I wish you luck, but either way finding out is better than wondering...
kittylane 06-03-2004, 06:20 PM i just want to say one thing, alot of wemon on this board are loving younger men because of who the men are, in many cases our lives may be easier if our men were closer to our age, it just turned out that they are not. so there is no magic formula that older wemon and younger men have, i can tell you from my experience it is not the age that attracts me, maybe your wife feels needed or important by taming this bad boy... age may be less than a factor than you think, but besides that i agree with peachy, there are no concrete rules when it comes to the human heart and if you play with fire, i agree you will get burned, i also believe when emotions are envolved and as much as swingers may say they are capable of setting aside emotional attachment i dont believe it for a second if two people click, they click and then what??? maybe its better not to pick up the match at all, keep the fire at home.
ScarletHawke 06-05-2004, 02:52 AM I don't know a whole lot about swinging, but I remember hearing this once:
If your relationship already has problems, then swinging will highlight all of them.
I would ask if there were some issues in your relationship even before you met this guy, and whether your partner has become "besotted" with this clearly unsuitable man as a way to subconsciously avoid dealing with something else in your relationship.
Already several people here have spotted that there are communication issues. Perhaps her attachment is masking an issue or a need that has gone unaddressed.
OlderGuyUK 06-07-2004, 03:40 AM A huge thank you to all who responded
I agree with most of what has been said - particularly about swinging - it can enhance a good relationship but will have a disastrous effect on a bad relationship.
I honestly don't think F started it to try and find a new relationship and there was no sign of problems until M arrived on the scene - it was just fun for all of us.
Sooner or later I will have to have that heart to heart talk but I must confess that at the moment I am hoping it will become clear to F that sex was the driver for his interest and he is not interested in anything else. If I was seeking a serious relationship then a swingers site is not where I would be looking !
I mentioned that family illness was one M's perennial excuses - hs father died a few months back and we now learn that his mother died last Friday (he was supposed to visit Friday evening). Not sure what effect this will have on him but triggered a wave of sympathy and concern from F.....
Agree with Nessa - I enjoy the swinging scene but would give it up in an instant if I felt it would destroy my own relationship.

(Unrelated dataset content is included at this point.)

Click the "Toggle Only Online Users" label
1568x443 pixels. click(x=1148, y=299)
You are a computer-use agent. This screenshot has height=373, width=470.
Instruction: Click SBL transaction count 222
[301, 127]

Will keep you posted on progress.....
OlderGuyUK 06-07-2004, 10:31 AM Kimmy, F did have a fairly traumatic childhood - spent a lot of time with foster parents - her father died of cancer and her mother committed suicide. Her only close relative is one brother.

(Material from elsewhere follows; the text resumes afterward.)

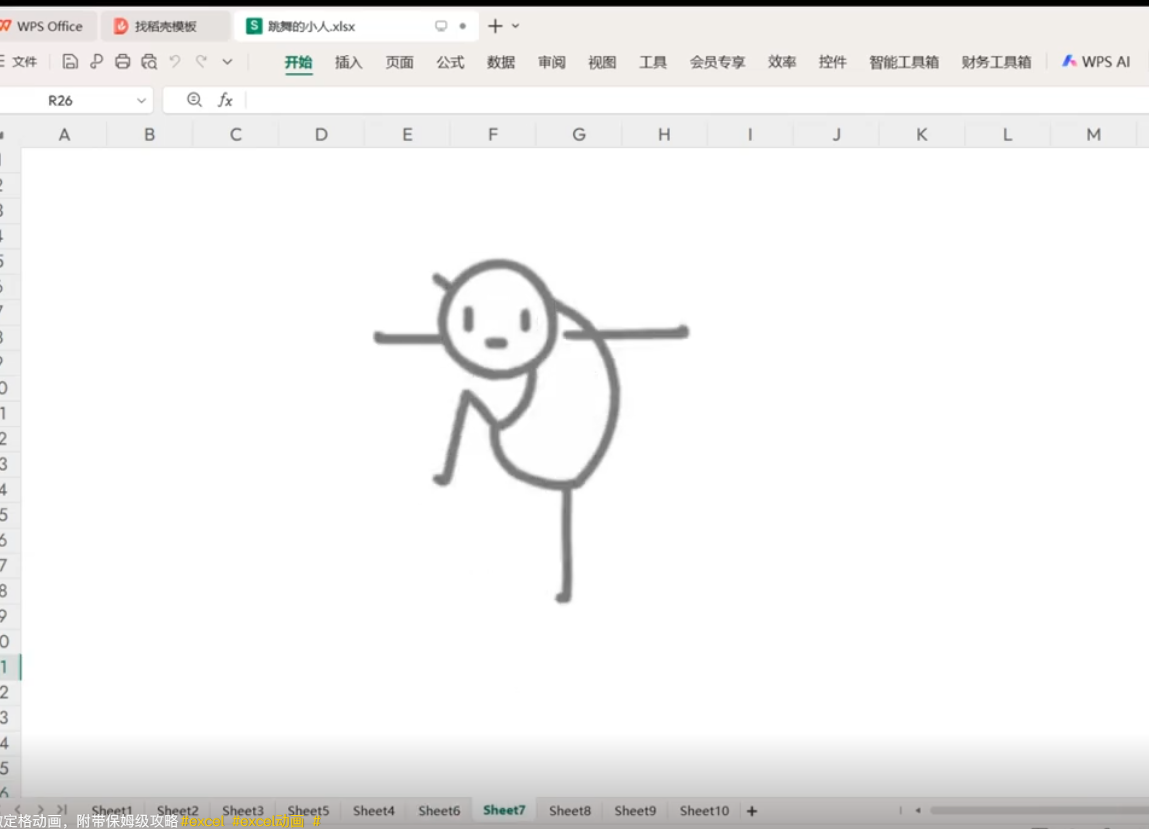Image resolution: width=1149 pixels, height=829 pixels.
Task: Switch to the 插入 ribbon tab
Action: pyautogui.click(x=348, y=62)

Bella_D 06-07-2004, 10:28 PM Hi OlderguyUK,
Since you guys are swingers, I expect that both you and she are practiced at dealing with those `crush' feelings that go along with having new lovers, and putting it all into perspective. Otherwise your relationship couldn't have survived this far.
This makes me think that your wife has become stuck on a deeper personal issue with regards to `M', beyond lust or a crush.
My first thoughts are that either:
-M fullfills needs which your relationship is not fullfilling for her.
-M is a self-absorbed flake and your wife is caught up in an attraction to subtle abuse and withholding.
I might be going out on a limb here, but since you both use sexual exploration as part of your lifestyle, perhaps you might both be better off joining a proper , safe-practicing BDSM group (online or irl) ? Your wife seems to be responding to M's withholding and control, and these sorts of sexual power dynamics are the sorts if issues that the dominance/ submission scene deals with directly.
One possible outcome may be that your wife needs to experience the role-play of dominace and withholding with you, and M has triggered off this sexual need. Theres plenty of resouces on the net which explain the bdsm scene thoroughily before you engage in any of this, should you take that path.